Cela signifie que nous ne pouvons pas renvoyer quelqu'un dans son pays d'origine sans faire de procédures justes, pouvant varier selon la situation, mais ces procédures ne peuvent être arbitraires. Nous ne pouvons pas le renvoyer pour être torturé ou subir une punition ou un traitement cruel, inhumain ou dégradant. En ce sens, l'affaire Suresh établit un précédent — à des normes un peu insuffisantes à mon avis, mais quand même un précédent. Nous devons pouvoir nous justifier, en tout cas, nous devons le faire.

[Français]

Pourtant, nous voyons en droit et en pratique des traitements très différents entre les étrangers et les citoyens. Prenons un seul exemple — et je sors de la Loi antiterroriste pour aller vers des mesures similaires. Dans la loi sur la preuve, les attestations de sécurité qui protègent les informations confidentielles prévoient à l'article 38,14 que le juge a l'obligation de faire respecter le droit de l'accusé à un procès équitable au moyen, entre autres, d'un arrêt des procédures.

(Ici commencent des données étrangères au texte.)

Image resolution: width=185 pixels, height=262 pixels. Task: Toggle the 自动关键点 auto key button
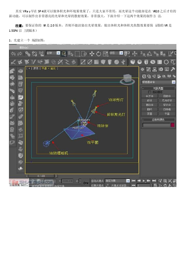click(x=97, y=181)
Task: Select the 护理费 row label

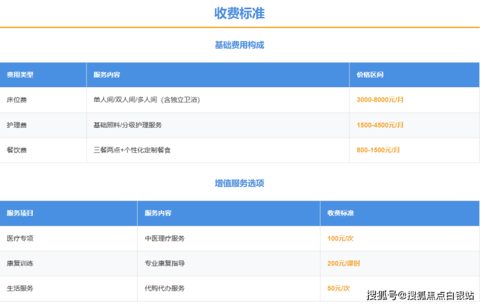Action: 16,124
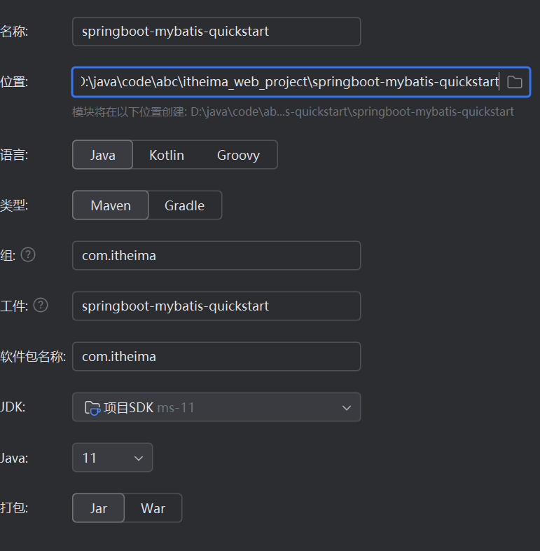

Dans la Loi sur l'immigration et la protection des réfugiés, cette disposition n'existe pas. Le certificat de sécurité sera appliqué, et le décideur devra le mettre en œuvre même si, par ailleurs, il peut avoir l'impression que la justice ne serait pas servie.

On peut opposer l'argument à savoir que l'article 12 de la Charte canadienne des droits et libertés, qui protège le droit à un procès juste et équitable, s'applique au droit criminel et non au droit administratif. Il ne s'appliquerait donc pas à ces procédures sous la Loi sur l'immigration et la protection des réfugiés. Mais la justice fondamentale exige une procédure équitable. C'est ce qu'on a entendu dans l'affaire Singh. Dans la doctrine des droits fondamentaux, cette distinction devient tranquillement désuète. Dans la récente Charte des droits fondamentaux de l'Union européenne, qui deviendra peut-être un jour la charte constitutionnelle de l'Europe, il est écrit à l'article 39 que toute personne dont les droits sont affectés, a droit à une procédure juste et équitable devant un décideur indépendant et impartial, cela s'appliquant en droit administratif, criminel ou autre.

[Traduction]

Avec la Loi antiterroriste, nous avons supposé, jusqu'à présent, consciemment ou non, que cette loi visait les étrangers. Cela est vrai pour les procédures entrant dans le cadre de la Loi sur l'immigration et la protection des réfugiés, c'est également vrai pour le Code criminel et la Loi sur la preuve. Nous estimons que toutes ces mesures radicales et qui empiètent sur la vie privée sont valides, car nous n'imaginons pas qu'elles puissent s'appliquer à « nous ».

Nous avons fini par admettre que les chefs de la mafia doivent être protégés par des règles de procédure et de la preuve car nous les jugeons essentiels pour notre protection. Nous pourrions être à leur place et c'est la raison pour laquelle nous voulons qu'ils soient protégés. Nous voudrions être protégés si nous étions à leur place. Nous n'avons pas encore entamé ce processus psychologique pour le terrorisme. Nous considérons encore que le terroriste est une personne de l'extérieur, un étranger.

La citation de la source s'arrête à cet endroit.